The impetus for the tournament has been from South Africa and when the Springboks were in New Zealand for the Rugby Championship recently, there was a meeting of men from Australia, New Zealand and South Africa in Dunedin to advance their planning for the tournament, an exciting possibility.
Those involved in the talks were Brother Bob Wallace, a Christian Brother who is the chairman of Australian Schools, David Nucifora, Australia's high performance manager, Andrew Elliot of the Australian Schools executive, Garry Carnachan, the executive director of the New Zealand Secondary Schools Sports Council, Buck Anderson, the general manager of community in New Zealand and Mervin Green, SARU's manager of youth rugby.
The four nations would be Australia, New Zealand, South Africa and Fiji and the tournament would probably take place in September. Green says that plans include warm-up matches in which South Africa plays Australia A, New Zealand plays Fiji and Australia plays either Samoa or Tonga.
Following meeting, the president of Fiji Secondary Schools Rugby Union, Paula Motu, told FijiLive that Fiji 'have been invited by the Australian Schools RU president to send a team next year'.
Motu said: “We have discussed this with the executives who are equally pleased with the opportunity."
'An invitation' suggests that the matter is really at a mature stage.

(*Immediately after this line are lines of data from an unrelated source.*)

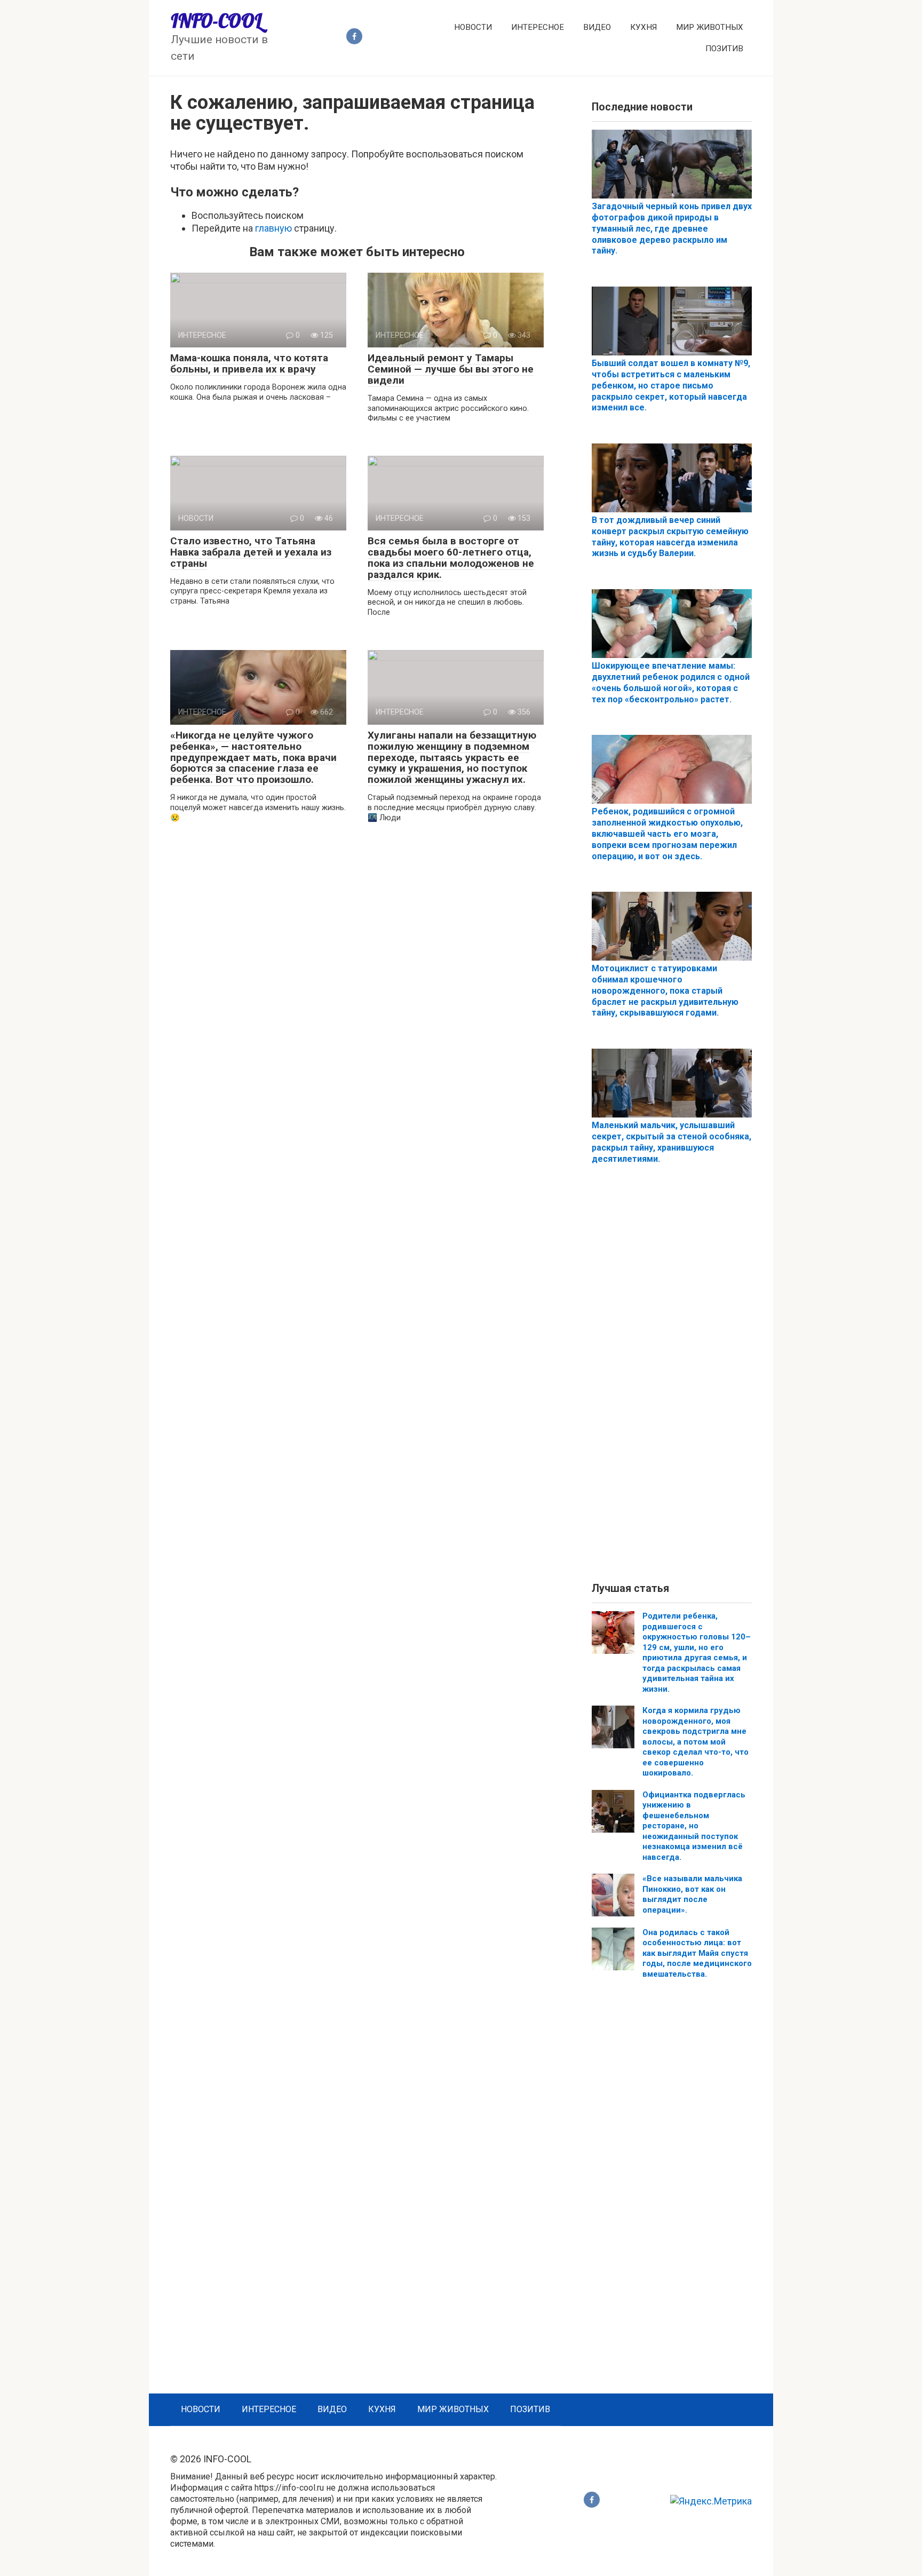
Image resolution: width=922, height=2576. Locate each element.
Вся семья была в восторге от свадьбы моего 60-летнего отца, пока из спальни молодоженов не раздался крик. (451, 558)
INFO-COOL (216, 21)
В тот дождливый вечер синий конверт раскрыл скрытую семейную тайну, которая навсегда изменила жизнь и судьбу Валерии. (670, 536)
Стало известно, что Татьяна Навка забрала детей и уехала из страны (250, 552)
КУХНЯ (643, 27)
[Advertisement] (672, 1382)
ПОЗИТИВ (724, 48)
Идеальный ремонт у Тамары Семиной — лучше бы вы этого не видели (451, 369)
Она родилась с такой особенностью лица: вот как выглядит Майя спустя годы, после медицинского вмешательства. (697, 1953)
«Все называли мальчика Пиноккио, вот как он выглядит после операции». (692, 1894)
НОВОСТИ (473, 27)
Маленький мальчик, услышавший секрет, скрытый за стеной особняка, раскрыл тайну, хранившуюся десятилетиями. (671, 1141)
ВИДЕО (597, 27)
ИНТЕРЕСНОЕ (537, 27)
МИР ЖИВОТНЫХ (709, 27)
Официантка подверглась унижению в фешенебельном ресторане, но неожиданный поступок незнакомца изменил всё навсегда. (693, 1826)
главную (273, 228)
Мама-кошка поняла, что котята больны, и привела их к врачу (249, 363)
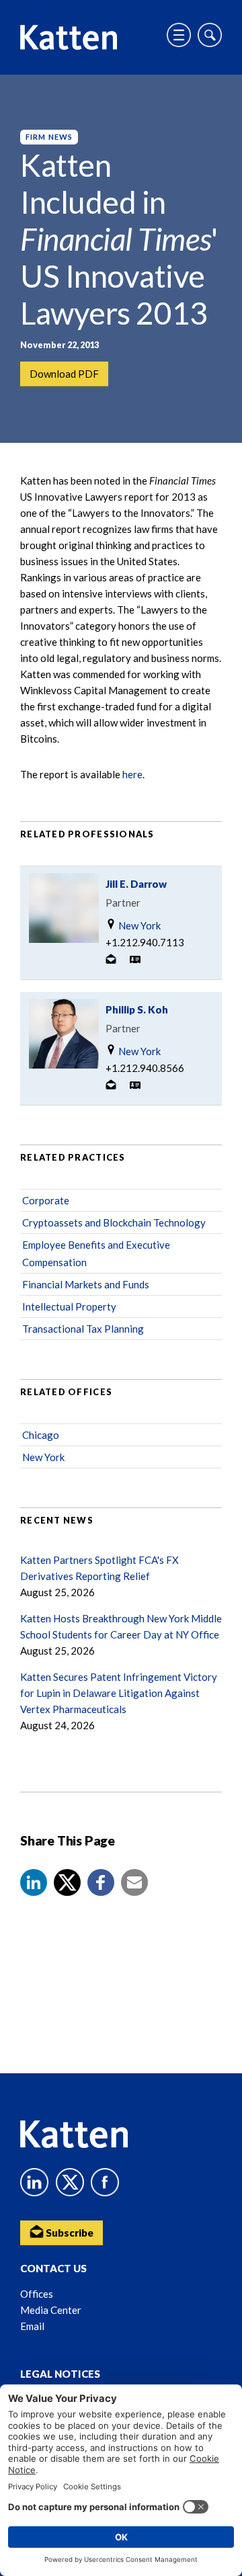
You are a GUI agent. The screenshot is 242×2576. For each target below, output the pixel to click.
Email (32, 2326)
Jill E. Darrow (136, 884)
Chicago (40, 1435)
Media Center (50, 2310)
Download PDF (64, 374)
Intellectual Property (69, 1306)
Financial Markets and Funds (85, 1284)
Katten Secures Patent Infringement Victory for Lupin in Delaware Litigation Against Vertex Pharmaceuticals (118, 1693)
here (132, 774)
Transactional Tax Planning (83, 1329)
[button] (33, 1882)
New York (138, 925)
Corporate (45, 1200)
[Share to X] (67, 1882)
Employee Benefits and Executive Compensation (96, 1253)
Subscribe (68, 2233)
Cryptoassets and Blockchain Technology (114, 1222)
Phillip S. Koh (137, 1009)
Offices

There is a proposal that Australia host the first tournament, South Africa the second and New Zealand the third. A possible schedule has been drawn up as far as 2021.
It would be a great opportunity for the development of young South African players, a process that started in 2010. That year Mervin Green announced the possibility of a Tri-Nations tournament for Under-18 teams with Australia and New Zealand as the other participants. That year a South African Schools team was chosen and beat Namibia Under-19 92-21. But a South African Under-18 team, chosen by the national selectors, played France, England and a Namibian XV. They were players chosen from Craven Week and those who had not been to Craven Week.
Last year SA Schools beat France Under-19 but this year there was a serious change. Trial teams were chosen, mostly but not only of Craven Week players. The national selectors, Peter Jooste and Ian Macintosh, were inspanned in selection. Dawie Theron, the SA Under-20 coach, was involved. They chose a team that beat Under-18 teams from Wales, France and England. For some this is the way forward - away from just Craven Week players and the possibility of trade-offs in selection.
New Zealand and Australian schools have great opportunity for international experience. Australian Schools are at present on a five-match tour of Fiji and New Zealand. Every second year they go on tour to the UK and Ireland. There is a strong correlation between the New Zealand Schools team and its success - till this year - at the IRB's Junior World Championship.
South Africa has had fewer opportunities. There is only a small correlation between the South African Schools side and the Under-20 side. The Four-Nations tournament may go some way to changing that, though fitting the rugby in with school commitments may provide pressures of its own. There may well be rugby value in all of this but the educational value may well be uncertain.